Typically, a forest fire produces carbon dioxide, water vapor, carbon monoxide, particulate matter, hydrocarbons and other organic material, nitrogen oxides, trace minerals and thousands of other compounds depending on the uniqueness of the burning matter and surrounding conditions. The toxic effects of all dissipate with wind and weather but as we all witnessed lately the elements can still deliver sufficient toxic amounts to cause problems that are very real.
All of us probably experienced the obvious irritating effects of the elements in the air. External eye irritation and redness and perhaps a runny nose reflect the local inflammatory response to these agents in ambient air. As in all medical matters, if there are pre-existing conditions affecting eyes or nasal passages, the smoke will make them worse and require medical attention, but the vast majority of people simply have to put up with it.

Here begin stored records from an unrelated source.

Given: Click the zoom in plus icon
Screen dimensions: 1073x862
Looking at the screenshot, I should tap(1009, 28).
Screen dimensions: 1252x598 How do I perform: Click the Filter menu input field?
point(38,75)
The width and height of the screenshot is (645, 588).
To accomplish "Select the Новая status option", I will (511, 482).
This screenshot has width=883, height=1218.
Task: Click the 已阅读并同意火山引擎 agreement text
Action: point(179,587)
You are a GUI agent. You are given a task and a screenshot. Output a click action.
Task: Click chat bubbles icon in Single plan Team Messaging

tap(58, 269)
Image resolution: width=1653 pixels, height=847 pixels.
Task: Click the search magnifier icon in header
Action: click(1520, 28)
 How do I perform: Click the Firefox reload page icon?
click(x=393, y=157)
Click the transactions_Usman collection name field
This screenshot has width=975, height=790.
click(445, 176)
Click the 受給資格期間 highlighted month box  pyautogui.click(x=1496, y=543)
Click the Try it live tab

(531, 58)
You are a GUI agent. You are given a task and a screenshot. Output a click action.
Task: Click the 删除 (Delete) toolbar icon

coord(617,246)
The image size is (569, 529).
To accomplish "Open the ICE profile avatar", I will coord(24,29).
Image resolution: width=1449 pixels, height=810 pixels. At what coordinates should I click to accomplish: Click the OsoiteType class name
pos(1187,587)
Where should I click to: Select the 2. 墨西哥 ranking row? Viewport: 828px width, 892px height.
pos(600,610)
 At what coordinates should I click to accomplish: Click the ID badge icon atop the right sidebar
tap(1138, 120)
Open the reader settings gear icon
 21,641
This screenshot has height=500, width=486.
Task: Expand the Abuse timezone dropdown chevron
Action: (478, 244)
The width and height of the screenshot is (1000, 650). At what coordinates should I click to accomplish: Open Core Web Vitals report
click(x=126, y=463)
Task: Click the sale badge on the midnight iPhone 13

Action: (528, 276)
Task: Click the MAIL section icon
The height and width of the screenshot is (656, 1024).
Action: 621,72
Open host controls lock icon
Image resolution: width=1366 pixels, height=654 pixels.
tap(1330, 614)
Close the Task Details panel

The effects can be more serious if the exposure is more intense or prolonged or involves an individual whose health is compromised by acute or chronic unrelated conditions. The most obvious example would be individuals with heart and lung disease. The ability to breath easily and effectively is most imperative in these individuals. If their “work of breathing” is increased, or their ability to oxygenate or ventilate is compromised by irritation of upper and lower airways, things can get out of hand quickly and require timely intervention by medically trained individuals. It’s safe to say that any patient with substantial heart or lung ailment is at risk, i.e. not just asthmatics or coronary artery disease patients.
So how do we address this problem?
- Anticipate. Check weather reports and Air Quality Indices when fires are ongoing.
- Prepare. Make contingency plans to avoid pollutants. Stay indoors as much as possible with air filters in place. Do not plan prolonged exercise outdoors until the Air Quality Index allows.
- Be practical. If you cannot avoid exposure, wear a mask. To be effective, the mask has to fit proper and it must be designed to filter out particulate matter and fumes and gasses. The P95 mask is appropriate.
- Be careful. If you have chronic lung or heart disease do not forget your meds or oxygen if prescribed.
- Be smart. If you experience increased cough, shortness of breath, chest pain or sputum production call your Healthcare Provider and avoid more serious problems that can be avoided.